Time named "Yoga" the second-best song of 2015.

==Music video==
A music video for the song was uploaded to a new Wondaland Vevo account on April 13, 2015. Directed by Dave Meyers and choreographed by Fatima Robinson and Sean Bankhead, the video features Monáe and a diverse group of women dancing and performing Yoga. The majority of the video is set in a workout studio; however, Jidenna's verse is delivered in a diner scene as well as the final moments of the video where Monáe and others join Jidenna and dance together until the video fades to a TV screen with the words, "The Eephus" written on it. This music video marks the first time in 14 years that Robinson and Meyers have collaborated as they last worked together on Aaliyah's music video for her single "More Than a Woman" in early August 2001. Actress Tessa Thompson makes a cameo in the video as one of Monáe's female dancers.

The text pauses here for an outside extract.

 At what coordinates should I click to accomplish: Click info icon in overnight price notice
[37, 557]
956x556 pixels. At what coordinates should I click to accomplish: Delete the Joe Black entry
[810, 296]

Writing online for Vibe, Iyana Robertson wrote, "Janelle Monae had a “Yoga” party, and you weren't invited." She also says of the video, "Starting with a classic, dancing-in-the-mirror, 'no boys allowed' session with her girlfriends, Janelle is part-serene, part-turn up as she transitions from levitating into a funky living room dance break. With a crown adorning her head, the video gets a bit more literal as the singer heads to the yoga studio. Backed by a troupe of bendable ladies, she gets her bounce on while mouthing bossy lyrics like 'You cannot police me, so get off my areola.'"

==Live performances==
Monáe performed the song live for the first time, along with Jidenna and former contestant Adanna Duru, on the 14th season finale of American Idol on May 13, 2015. Monáe and Jidenna performed the song live for a second time on The Tonight Show Starring Jimmy Fallon on May 18, 2015. The song was performed live at the 15th BET Awards by Monáe and Jidenna along with his song, "Classic Man" on June 28, 2015.

==Track listing==

Digital download
| No. | Title | Length |
|---|---|---|
| 1. | "Yoga" (with Jidenna) | 3:37 |

==Charts==

===Weekly charts===

| Chart (2015) | Peak position |
|---|---|
| South Africa (EMA) | 10 |
| US Billboard Hot 100 | 79 |
| US Hot R&B/Hip-Hop Songs (Billboard) | 24 |

===Year-end charts===

| Chart (2015) | Position |
|---|---|
| US Hot R&B Songs (Billboard) | 22 |

== Certifications ==

| Region | Certification | Certified units/sales |
| United States (RIAA) | Gold | 500,000^{‡} |
^{‡} Sales+streaming figures based on certification alone.